EXERCICE:
Reprenez le texte sur le comptage jusqu'à mille en maternelle et poursuivez-le à partir de sa dernière phrase.

Les milliers de maîtresses ou maîtres en maternelle brimeraient donc les enfants ? Il ne s’en trouverait aucun « heureux et fier » d’avoir appris et compris quelque chose en rentrant de l’école ? Quant à l’invincibilité… Laissons-la aux auteurs de bande dessinée. C.A. n’ignorant pas, pour sa part, que les enfants apparemment ordinaires disposent néanmoins d’une « intelligence plastique extraordinaire » , elle leur propose donc très vite, et pour ne pas les brimer, « de très grandes quantités : ils pouvaient compter au-delà de 100, voire jusqu’à 1000 et avaient la possibilité de manipuler plusieurs milliers d’unités. » (p.198)

Compter jusqu’à mille ! Espérons que ce ne sont pas les neurosciences qui prescrivent cette « activité » mécanique et obsessionnelle qui fait « perdre » des quarts d’heure de vie – une demi-heure pour « aller à mille ». L’hypertrophie du comptage, hors duquel il n’est point de salut pour tant d’enfants, qui en sont les victimes pour le moindre calcul, que je ne cesse de combattre depuis quatre décennies pour avoir vu et revu ses nuisances à l’œuvre, eh bien elle est ici un étendard, une preuve d’exploit – pardon d’enthousiasme – individuel . Qui saura compter le plus loin ? La photo des enfants (p.208) surplombe le nombre de la frise auquel ils sont arrivés, « les élans et les conquêtes des uns incitant les autres à aller toujours plus loin. » Il est même raconté qu’un enfant pouvait « souhaiter compter de 1 à 150 », et ce devant témoins attendant patiemment que s’égrènent -un, deux, trois… cent quarante-sept, cent quarante-huit, cent-quarante-neuf, cent cinquante ; ce qui, imaginant l’enfant compteur, m’a irrésistiblement fait penser à l’envoûtement dont fut victime Dorian Gray [8] : je voyais le visage de la photo vieillir, alors que l’enfant « très fier » exigeait qu’on le félicite pour son exploit !

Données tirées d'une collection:
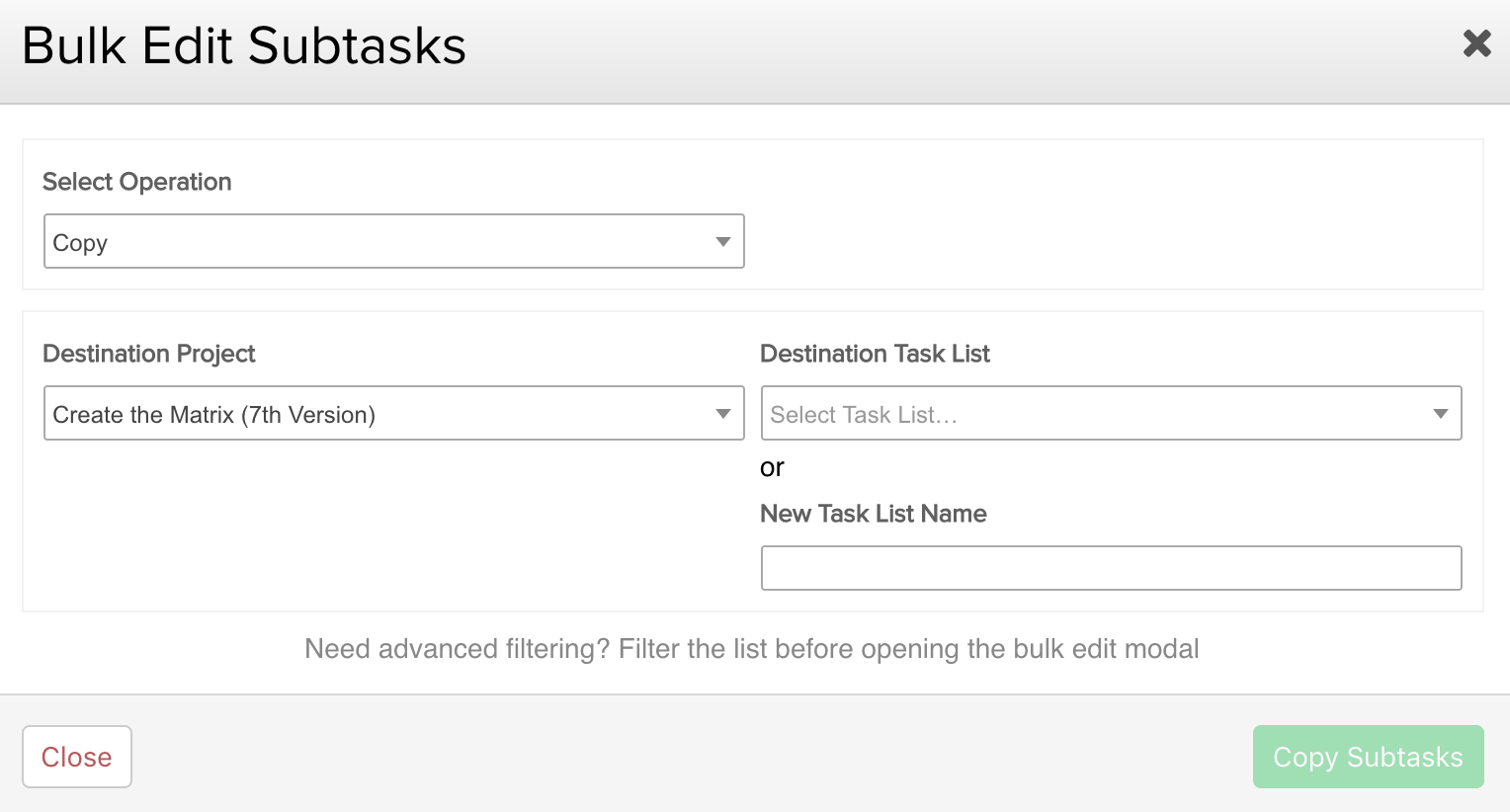1510x812 pixels.
Task: Click the "Bulk Edit Subtasks" dialog title
Action: [244, 46]
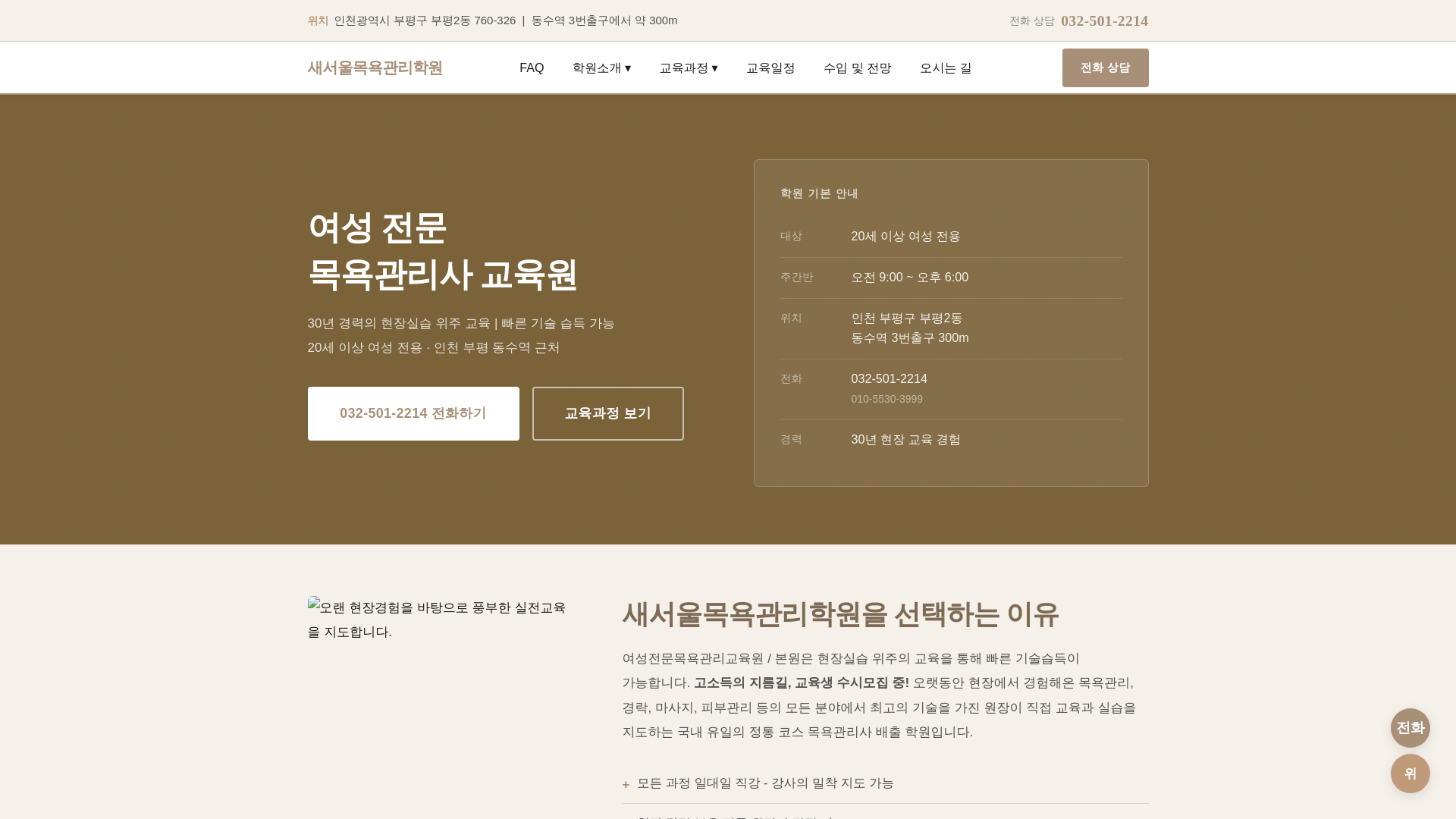Click the 모든 과정 일대일 직강 list item
Screen dimensions: 1456x819
(765, 783)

BONNE RÉPONSE:
Alors qu’il est bien dit que la comptine numérique est un matériau langagier de base, il eût été de la logique la plus élémentaire de faire apprécier aux enfants sa spécificité : compter de « un » à « neuf » et connaître quelques mots de plus suffisent à « tout » savoir compter. C’est cela qui est admirable, et non de réciter un « bout-de-ficelle-selle-de-cheval » faussement savant. Les mathématiques, puisqu’elles sont souvent citées, recherchent l’économie, et c’est elle qui met en jeu l’intelligence, et non une dépense, une recherche d’exploit supposé… Dans la mesure où un comptage sous frise n’est homologué que s’il n’y a ni « erreur ou saut de case », cela suppose qu’ils sont l’un la prothèse de l’autre. Frise assénée, comptages encouragés, on peut déjà se demander ce qui est « mathématique » dans tout cela. Et qu’en est-il – de ce qu’on appelle sans doute avec ringardise - « la construction du nombre » ?

Au fait. Nombres ? Ou quantités ? Aucune réflexion, aucun éclairage épistémologique sur leurs natures respectives. Au contraire (p.210) :

"Nous présentions très tôt aux enfants – dès qu’ils savaient compter jusqu’à 10, - une idée de ce que pouvait représenter la quantité « cent » ou la quantité « mille » avec du matériel qui présentait le code de notre système décimal : l’unité, la dizaine, la centaine et le millier.

Nous attirions leur attention sur le fait qu’une dizaine compte dix unités, et qu’une centaine compte dix dizaines (ou 100 unités) un millier compte dix centaines (ou 1000 unités). Les enfants avaient ainsi dès 4 ans une représentation physique concrète – qu’ils pouvaient dénombrer – de ces quantités. […]

Les enfants ne nous demandent-ils pas souvent : « C’est combien 100 ? C’est grand comment 1000 ? » Il fallait voir le visage de certains lorsque je leur disais en leur présentant d’abord la centaine, puis le millier : « Tiens, regarde : ça, c’est cent ; et ça, c’est mille » [9]."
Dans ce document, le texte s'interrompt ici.